Tak kuhiraukan lagi teriakan itu. Aku terus berjalan menuju mobilku. Langsung gas pulang kerumah. Ngedumel dalam hati selama perjalanan. Baru kali ini aku merasa sangat menyesal menolong seseorang.
"harusnya emang gue nggak usah tolongin dia. Shiit!! Menolong membawa bencana!! Sial!!" berkali-kali aku mengumpat. Sangat kesal.
**
Untuk pertama kalinya aku bolos sekolah. Siang ini aku pergi ke caffe untuk bertemu mbak Citra. Pas di jam makan siang, mbak Citra langsung keluar dan masuk ke mobilku.
Aku langsung memeluknya. Menceritakan tentang semua yang kualami padanya. Kami mencari solusi bersama.
"Aku nggak mau nikah sama dia mbak. Aku cuma cinta sama kamu. Aku maunya nikah sama kamu." ucapku beberapa kali.
"Ran, coba kamu pikir ya. Setelah kamu menikah, kita akan lebih bebas."
"Bebas gimana sih, mbak?" aku mengeryitkan keningku.
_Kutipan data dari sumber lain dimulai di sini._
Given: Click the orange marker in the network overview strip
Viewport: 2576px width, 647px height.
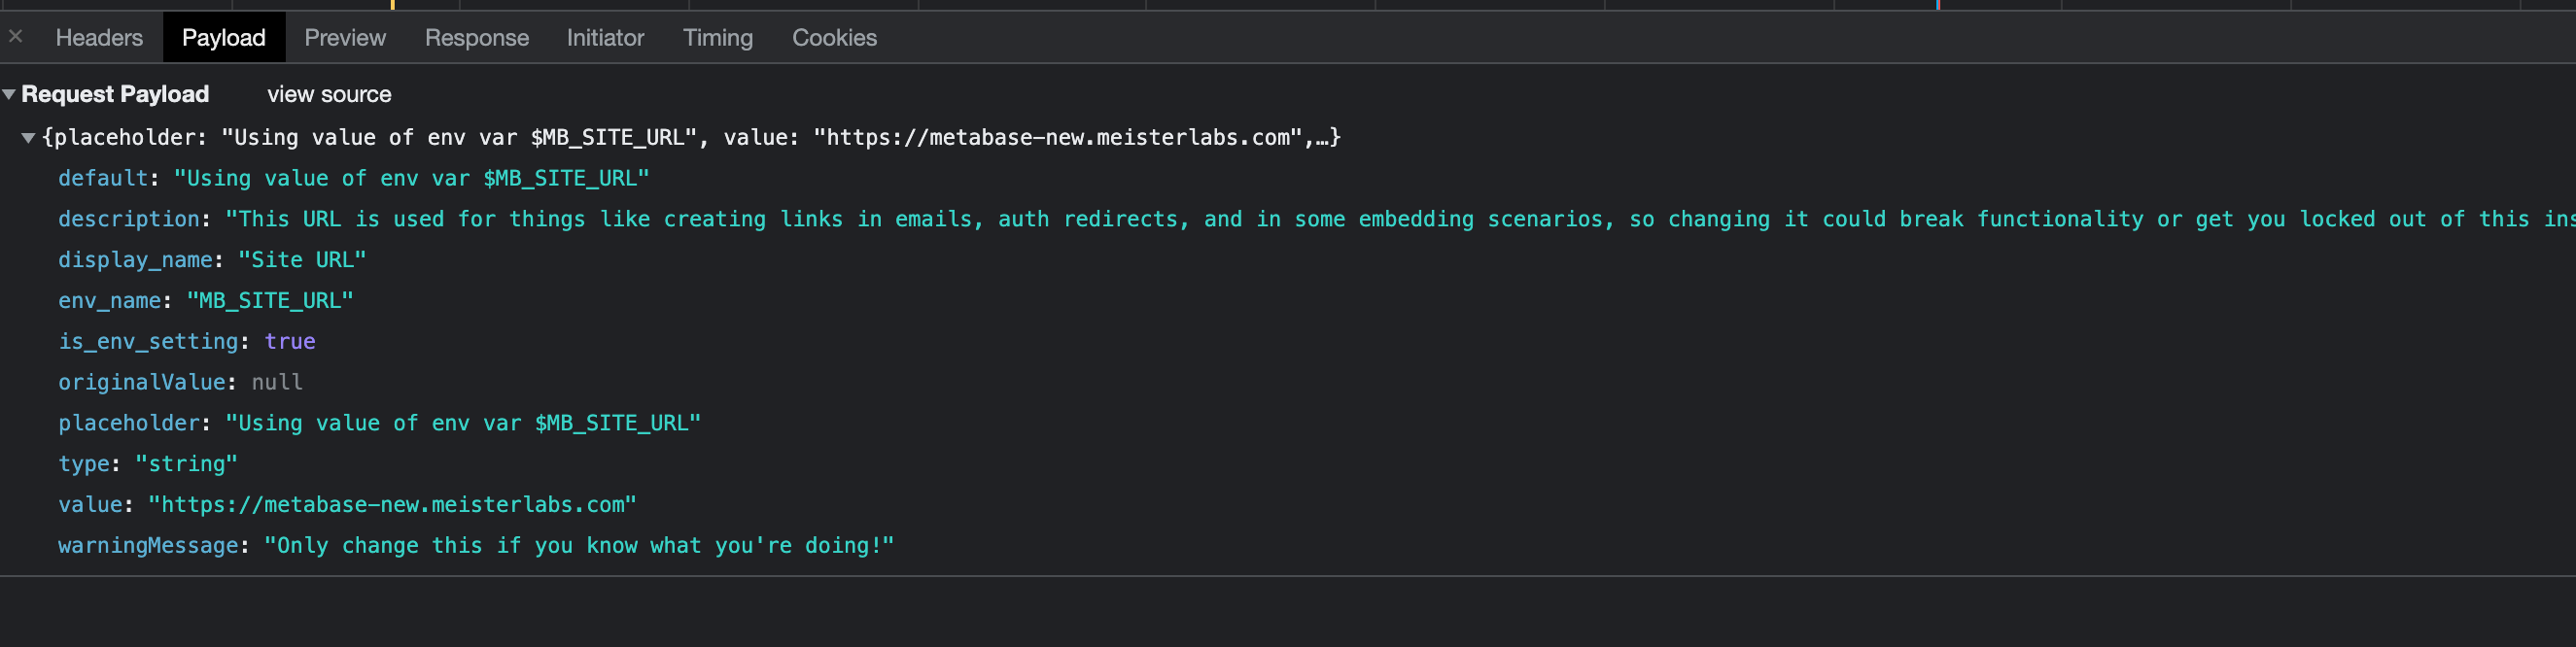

"Keluargamu nggak akan curiga lagi sama hubungan kita. kamu ajak dia tinggal di homestay. Jangan tinggal dirumah mama Fhika. Jadi aku bisa kapanpun berkunjung. Buatlah perjanjian dengan dia."
Aku mulai berfikir. "Perjanjian apa mbak?"
"Katakan tentang kita Ran. Katakan semua padanya. Agar dia tau jika kamu menikahinya karna dorongan keluarga dan pak Kyai."
"Apa dia mau, mbak?"
"Aku yakin dia bersedia, Ran." mbak Citra menyentuh pipiku.
"Baiklah, aku akan melakukannya."
Mbak Citra tersenyum senang. "Sekarang makan dulu ya." Dia mulai membuka lunch box yang dia bawa dari caffe tadi.
"Suapin ya, mbak." ucapku manja.
"Iiisshh, manjanya." Diapun mulai menyuapiku.
Seneng banget bisa mesraan gini sama mbak Citra. Entah kapan kita bisa mewujudkan mimpi untuk hidup bersama. Tinggal dalam satu atap, saling berbagi setiap waktu dan memiliki anak dengannya. Itulah mimpi kami berdua. Aku sangat mencintainya.